Padahal tahun 2017 impor beras hanya 305 ribu ton.
Hal serupa jelas Said juga terjadi menjelang pemilu 2024.
Impor beras pada tahun 2023 mencapai 3,06 juta ton.
Ini adalah impor beras terbesar sepanjang sejarah republik ini berdiri.
Menurut Said, kalau impor beras dikaitkan dengan bencana el nino, tentu tidak relevan.

Meski demikian, diakuinya pada tahun 2023 lalu Indonesia mengalami el nino dan musim kering yang agak panjang.
Akan tetapi masa ini berlangsung kurang dari 4 bulan.
Dan memang ada kebutuhan untuk menutup pasokan kebutuhan beras dalam negeri sebagai cadangan bila persawahan ada gagal panen.

Namun yang menjadi pertanyaanya, apakah gagal panen sampai memerlukan kebutuhan impor beras mencapai 3,06 juta ton pada tahun 2023?
Said lalu membandingkan hasil panen padi pada tahun 2022 dan 2023.
Merujuk data BPS, pada tahun 2022 produksi Gabah Kering Giling (GKG) mencapai 54, 75 juta ton, sementara pada tahun 2023.

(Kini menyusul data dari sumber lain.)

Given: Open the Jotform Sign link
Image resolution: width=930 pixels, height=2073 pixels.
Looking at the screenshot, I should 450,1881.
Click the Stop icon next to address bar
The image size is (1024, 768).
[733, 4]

Dan data terakhir yang di sajikan BPS pada Oktober 2023, produksi GKG mencapai 53,63 juta ton.
Data ini belum ditambahkan perhitungannya sampai Desember 2023.
Artinya produksi GKG sepanjang 2023 potensi lebih besar dari data rilis terakhir BPS.
Data BPS juga mengungkapkan produksi beras pada tahun 2022 31,5 juta ton dan periode Januari-Oktober 2023 mencapai 30,9 juta ton.
Artinya masih sangat mungkin ada perubahan data produksi beras sampai Desember 2023.
“Jadi sangat tidak tepat kalau el nino dijadikan rujukan untuk mengungkapkan kebutuhan impor beras dengan skala massif, terbesar dalam sejarah republik ini berdiri,” ulasnya.

Tidak Wajar
Lebih lanjut, Said melihat ada indikasi ketidakwajaran dalam hal besarnya volume impor beras pada tahun 2023.
Pada tahun 2020 lalu, selaku Ketua Banggar, dia sudah mengusulkan kepada pemerintah agar mengubah skema impor.
Saat itu, Said meminta pemerintah mengubah skema impor komoditas dari sistem kuota menjadi impor dengan model pengenaan tarif.
Pasalnya, kebijakan impor dengan sistem kuota syarat dengan upaya memburu rente para pejabat.

Bahkan Ombudsman telah menemukan beberapa waktu lalu perbedaan antara dokumen kuota impor bawang dengan realisasi yang lebih besar dari dokumen.
Rekomendasi ijin impornya sebesar 560 ratus ribu ton di ratas Kemenko Perekonomian, tetapi rekomendasi di Kementan mencapai 1,2 juta ton.
Politisi Senior PDI Perjuangan ini memastikan dengan model impor pengenaan tarif, negara lebih banyak untungnya.
Hal ini sekaligus memutus mata rantai model perburuan rente pada kegiatan impor bisa lebih dikurangi.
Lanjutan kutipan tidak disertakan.